If you know, please tell me. With love to my CPM

“Right matters here.” When I heard Lt. Col. Alexander Vindman say that during the House hearings, I exhaled a breath I didn’t know I was holding. 

“Right matters here.” I repeat it as a mantra. “Right matters here.”

Any voice that says such a thing is always a voice from the wilderness, echoed in return with “What’s right?” “Who’s right?” “What makes you think you’re right?”

I don’t know what makes “you right” or even “me right.” I just know that right matters and I want it to matter here. Where I am; where you are. I want the fuzziness of self-serving rhetoric and unbridled untruths to be arrested. The endless studies and debates to mean something. Not to self-serve in opposition but to serve as we have been called to, bringing the gospel truths and teachings and the way of life that Jesus taught, the Light that he reflected – that Light—into the world through our actions and practices and the way we live – now. Today. Every day. I know, that’s probably a lot to want.
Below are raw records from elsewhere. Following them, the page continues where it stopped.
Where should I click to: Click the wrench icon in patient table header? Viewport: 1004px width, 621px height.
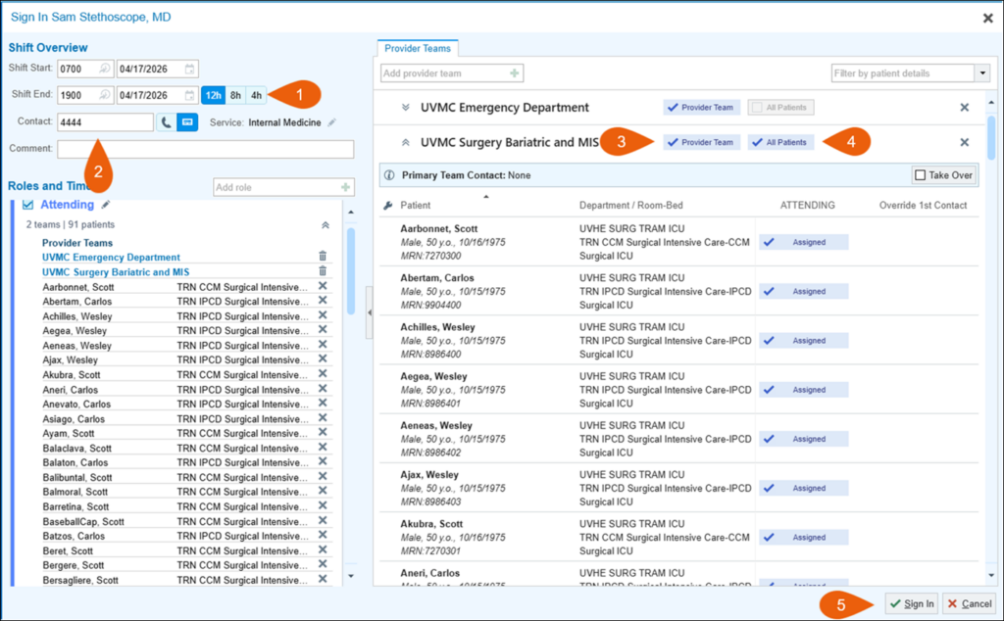(x=388, y=205)
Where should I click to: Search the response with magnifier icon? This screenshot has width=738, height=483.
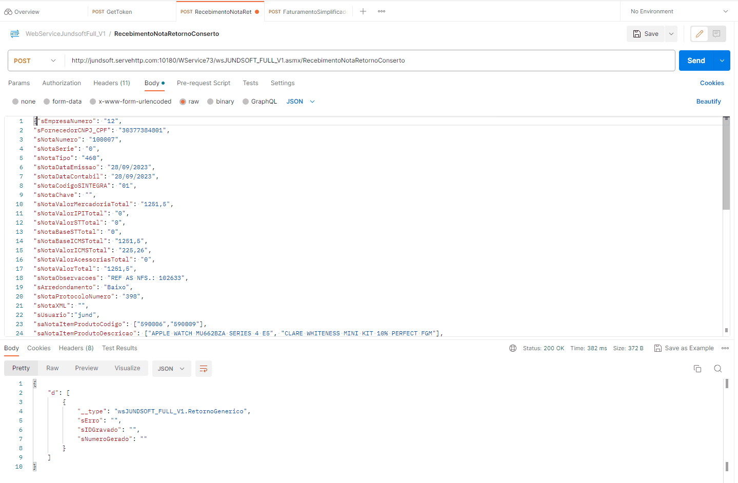click(718, 369)
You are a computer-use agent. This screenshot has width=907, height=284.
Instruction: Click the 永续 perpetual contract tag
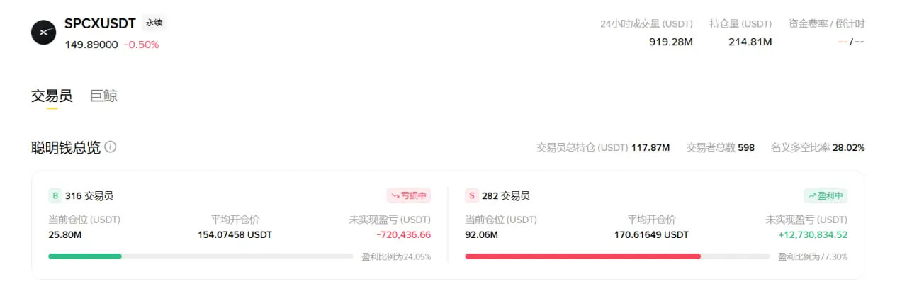click(x=154, y=23)
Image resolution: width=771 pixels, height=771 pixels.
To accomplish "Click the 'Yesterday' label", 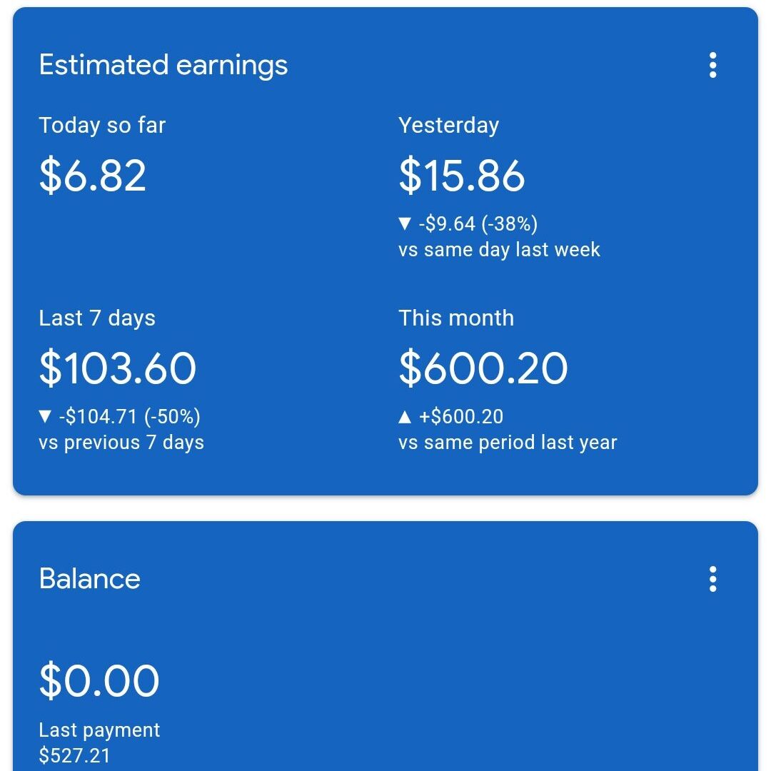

I am sure that there were those on my Committee on Preparation for Ministry who wondered how a queer person, me – a gay person, could be sitting before them. I know there were those on the committee, perhaps all of them, who were concerned about the dangers ahead. (That still gives me pause today as I write this, to think there would be dangers in pursuing a call in the church, whew…) – but they put these aside. In their own way, they said: “Right matters here” and what was right was to help me to discern a call; not judge me but help me, regardless of their wonder about whether I belonged there as a gay man or the dangers I might face. It was all greater, much greater than that.

I had an amazing Committee on Preparation. When I would meet with them, I would feel as though they had created a space in their midst for the Spirit, with an invitation to join them on my journey. I say that, because I realized they were on my journey only toward the end of the time together. They had joined with me, to challenge and support me and in the end, as we finished our time together, to be with me going forward. I was not being cleared for ministry; we were. I still serve with them today, over fifteen years later.

 What is it that changes what is “right” from one group to the next? Is there really an argument about what the Great Commandment calls us to do? Can we proof-text our way to rationalization, covering up our own need for a sense of decency and order that becomes anything but where it really matters?

I don’t know. I really don’t. I just pray for more Committees on Preparation who leave room for the Spirit and join in on the journey with others who are called, not as judges but as Light bearers that trust in God.

It pains me when we debate who’s in and who’s out. What ever made us think we have the right to do such a thing; to mislead, incite fear and damnation to get our way? How could that ever be right?

I don’t know. If you do, please tell me.

With love to my CPM and all like them.